Disclaimer: I am not a Windows administrator
Before even trying to use Let’s Encrypt you should make sure all the names by which users will refer to your Exchange system are fully qualified domain names from the public Internet. So mail.example.net is fine, exchange2013.example.net is fine, autodiscover.example.net also fine, but mail.my.corp or exchange2013 are both no good. Depending on how old your previous certificate is, it may have not have had to obey this rule, but all new certificates from trusted public CAs do.

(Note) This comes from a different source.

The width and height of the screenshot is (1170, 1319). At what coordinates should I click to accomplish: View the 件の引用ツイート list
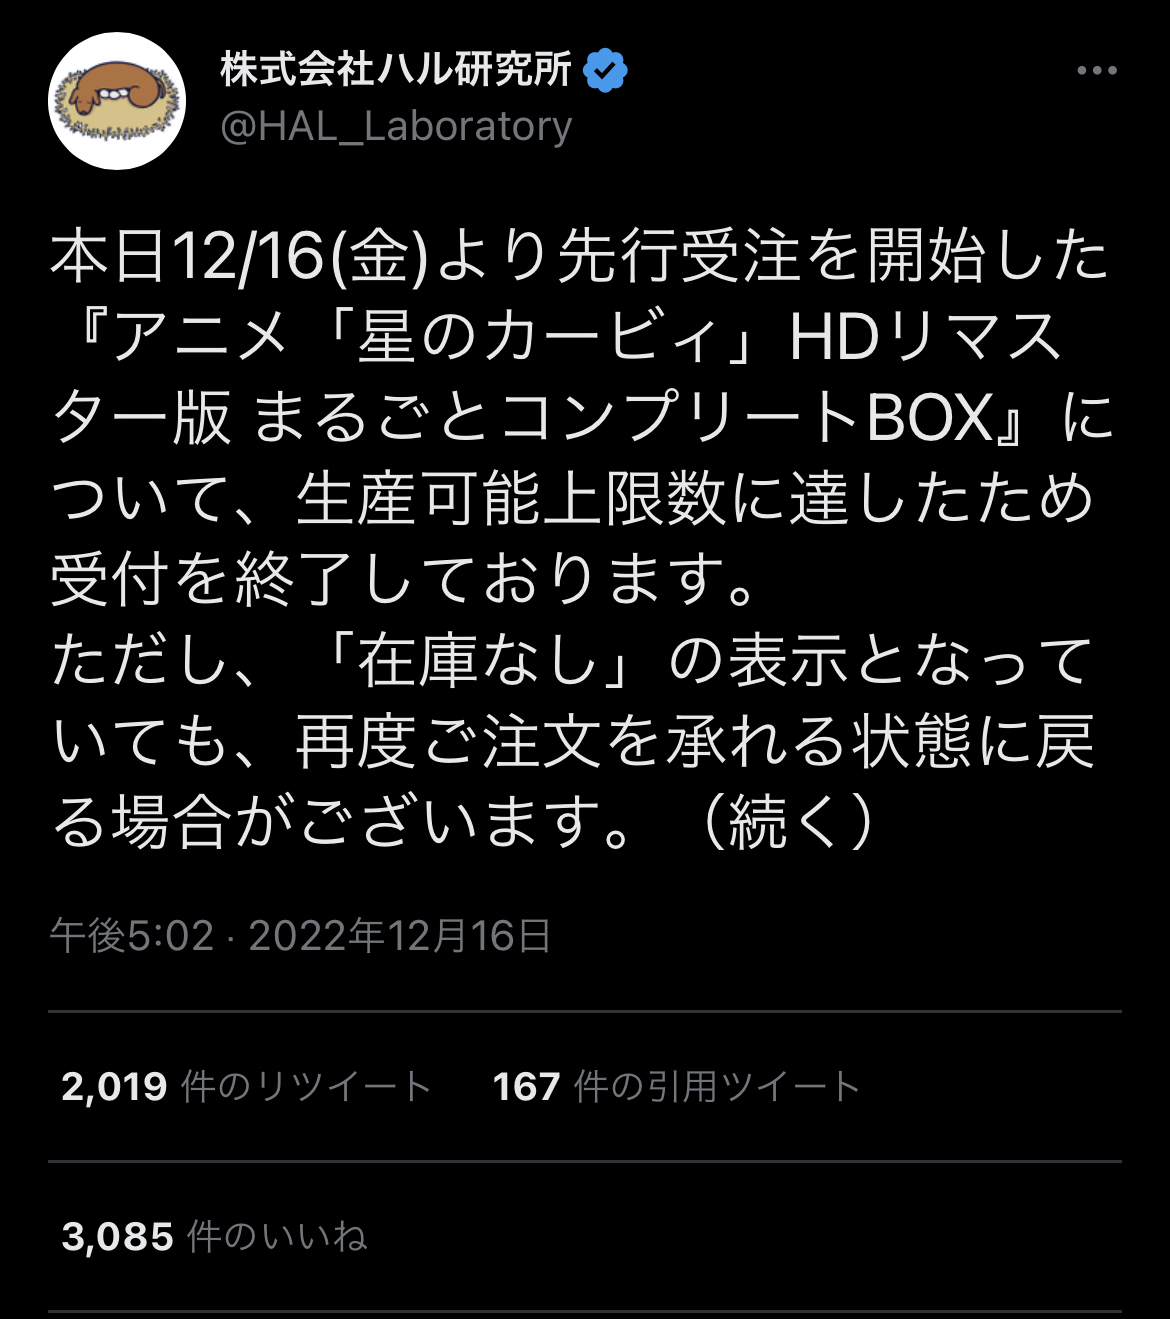tap(717, 1086)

If you can’t meet this rule, for example if many employees are used to accessing msxch4.internal.corp to get their email and so any new certificate must include that name, you will not be able to obtain a certificate from any trusted public CA. There are a bunch of options for what to do in this scenario, but none are relevant to Let’s Encrypt so I’ll discuss them no further.
Let’s Encrypt also requires that the names not only could exist in the public Internet DNS system but that they actually do exist, and it will usually be easier if they not only exist but correctly reach your servers. If you allow employees to read email at home, or from their own (non-company) mobile devices this is almost certainly already working.
Here’s someone’s description of how to use the tool you mentioned with a newer version of Exchange, that I believe is largely similar. https://github.com/Lone-Coder/letsencrypt-win-simple/wiki/Create-a-SAN-certificate-for-Exchange-2016
Exchange seems to be designed to ideally work using Certificate Signing Requests (CSRs), and Let’s Encrypt definitely can work with CSRs but the description from that wiki page doesn’t use them, it does seem like there’s a definite gap for either Microsoft or a third party to include a step where Exchange just issues the certificates from Let’s Encrypt for itself with one click.